(Extract provided)

Then update your readiness logic to handle dependency timeouts gracefully.

5. Adjust Resource Requests and Limits

Resource exhaustion can delay responses to readiness checks, especially under CPU throttling or OOM pressure.

Ensure the Pod has enough resources to handle startup load.

Fix:

Bash
kubectl edit deployment <deployment-name>

Modify the Pod resources:

YAML
resources:

  requests:

    cpu: "250m"

    memory: "256Mi"

  limits:

    cpu: "500m"

    memory: "512Mi"

Then restart the deployment:

Bash
kubectl rollout restart deployment <deployment-name>

6. Tune Probe Thresholds to Prevent Flapping

If the probe oscillates between success and failure due to transient latency, increase the failureThreshold and reduce the periodSeconds for better tolerance.

This prevents unnecessary Pod restarts and false alerts.

Fix:

YAML
readinessProbe:

  httpGet:

    path: /ready

    port: 8080

  failureThreshold: 6

  successThreshold: 2

  periodSeconds: 10

These steps collectively help stabilize Pod readiness by aligning the probe configuration with the actual runtime characteristics of your application.

Monitoring Kubernetes Readiness Probe Failed Error with CubeAPM

Detecting and fixing a readiness probe issue is only half the battle — the real challenge is catching it before it disrupts live traffic. CubeAPM helps DevOps teams trace these failures in real time by correlating the four main Kubernetes signal streams — Events, Metrics, Logs, and Rollouts — to identify exactly why and when a Pod transitions to NotReady.

By combining probe response latency, container restart trends, and deployment history, CubeAPM provides end-to-end visibility into readiness degradation, so you can fix configuration or startup issues before users notice.

Step 1 — Install CubeAPM (Helm)

Install CubeAPM’s OpenTelemetry-based agent in your cluster.

Bash
helm repo add cubeapm https://charts.cubeapm.com && helm install cubeapm cubeapm/cubeapm-agent --namespace cubeapm --create-namespace

To upgrade later:

Bash
helm upgrade cubeapm cubeapm/cubeapm-agent --namespace cubeapm

If you’re customizing probe monitoring thresholds or resource collection, you can edit values in values.yaml before installation.

Step 2 — Deploy the OpenTelemetry Collector (DaemonSet + Deployment)

CubeAPM recommends a dual-collector setup:

  • DaemonSet for scraping node-level and kubelet events (e.g., readiness failures).
  • Deployment for central pipeline management and exporting traces, logs, and metrics.

(End Extract provided)
(The data)

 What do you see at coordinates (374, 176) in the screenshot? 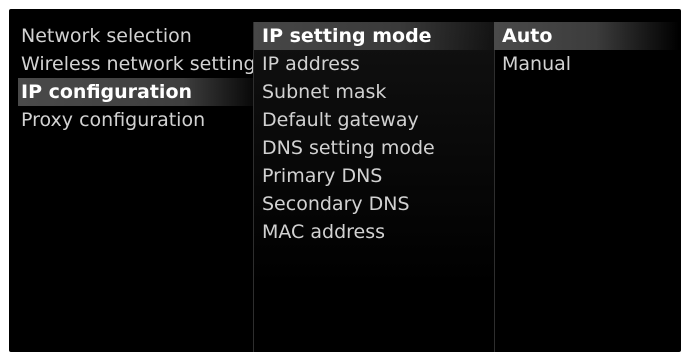
I see `menu-item-primary-dns: Primary DNS` at bounding box center [374, 176].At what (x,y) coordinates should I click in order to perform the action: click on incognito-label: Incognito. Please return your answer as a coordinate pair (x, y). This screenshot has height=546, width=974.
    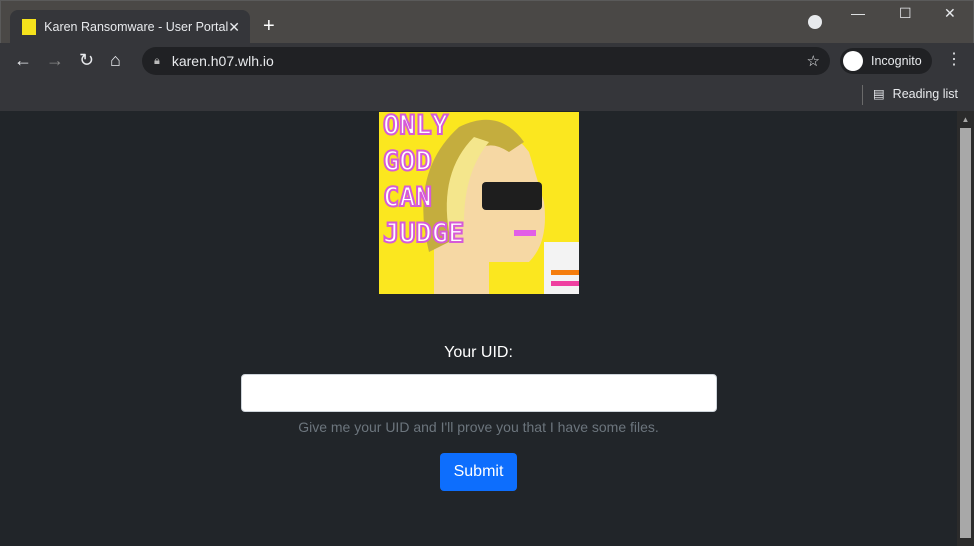
    Looking at the image, I should click on (896, 61).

(End The data)

▶ Task statement
In the Kubernetes readiness probe text, which two components make up the dual-collector setup that CubeAPM recommends?

▶ Task answer
A DaemonSet and a Deployment.